-------- Available data

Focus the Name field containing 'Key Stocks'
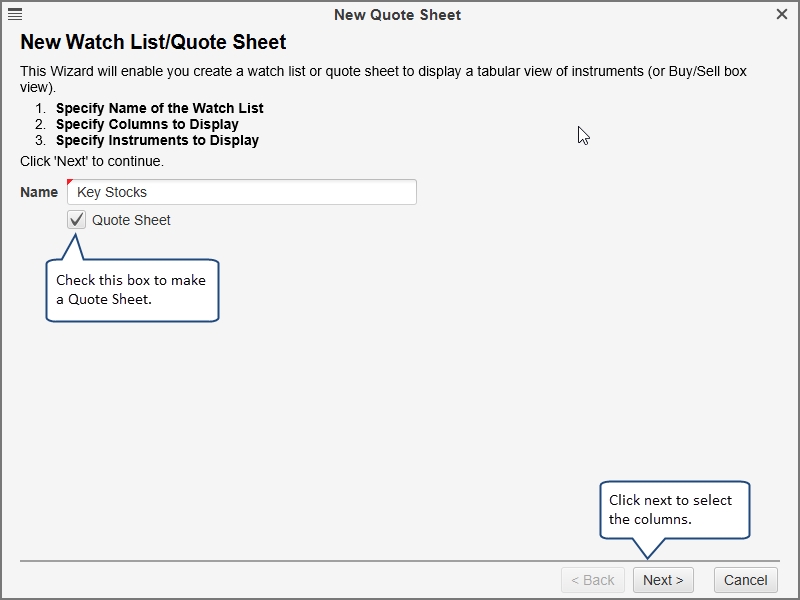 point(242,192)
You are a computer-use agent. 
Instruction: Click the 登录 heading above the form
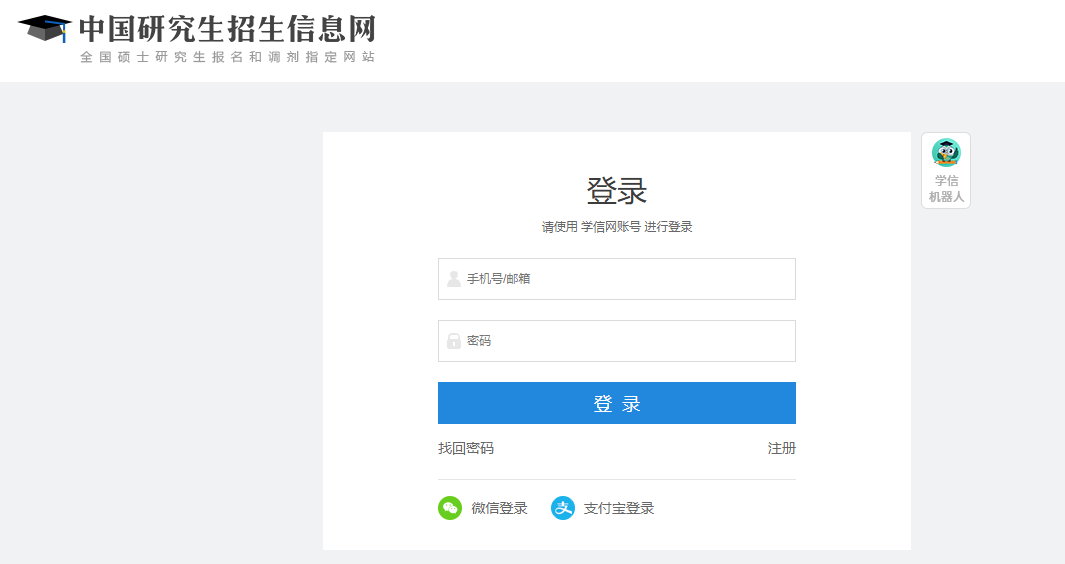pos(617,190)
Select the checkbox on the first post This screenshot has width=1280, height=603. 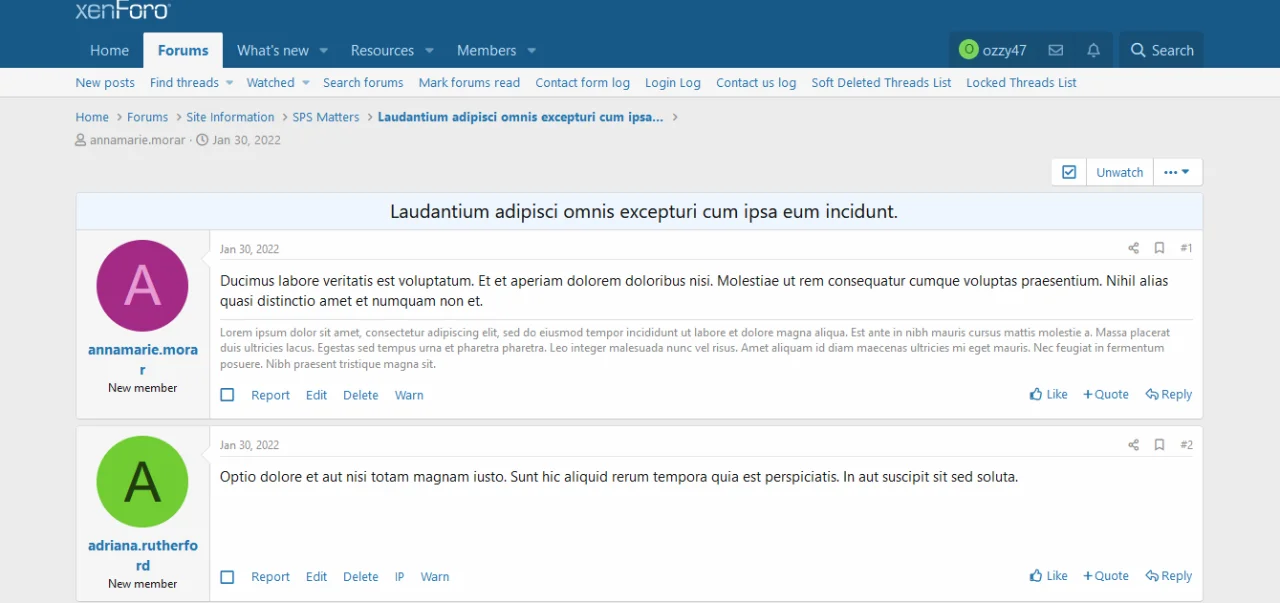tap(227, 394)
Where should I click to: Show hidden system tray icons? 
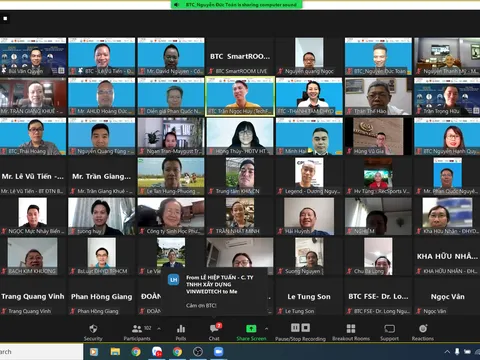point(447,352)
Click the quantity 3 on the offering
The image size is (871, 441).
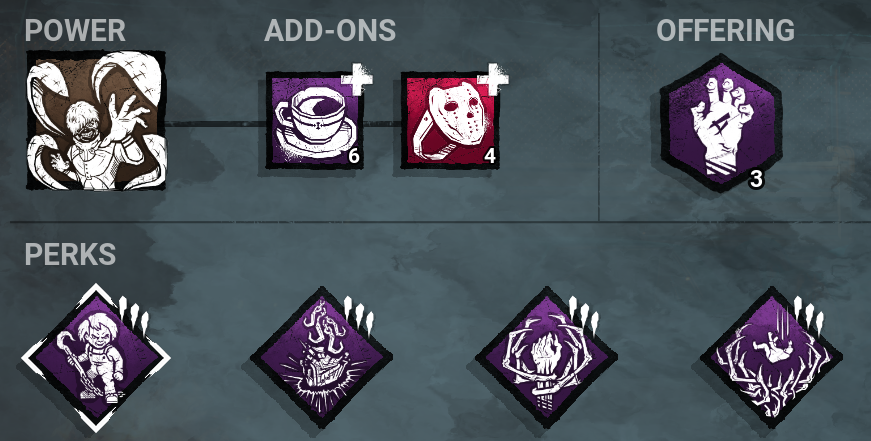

----------------

▸ **Work task**
For this exercise, reproduce the data above exactly from the line containing "Click the quantity 3 on the offering" through its final line, both ends included, with no pictures in the copy.

▸ **Task solution**
Click the quantity 3 on the offering
The image size is (871, 441).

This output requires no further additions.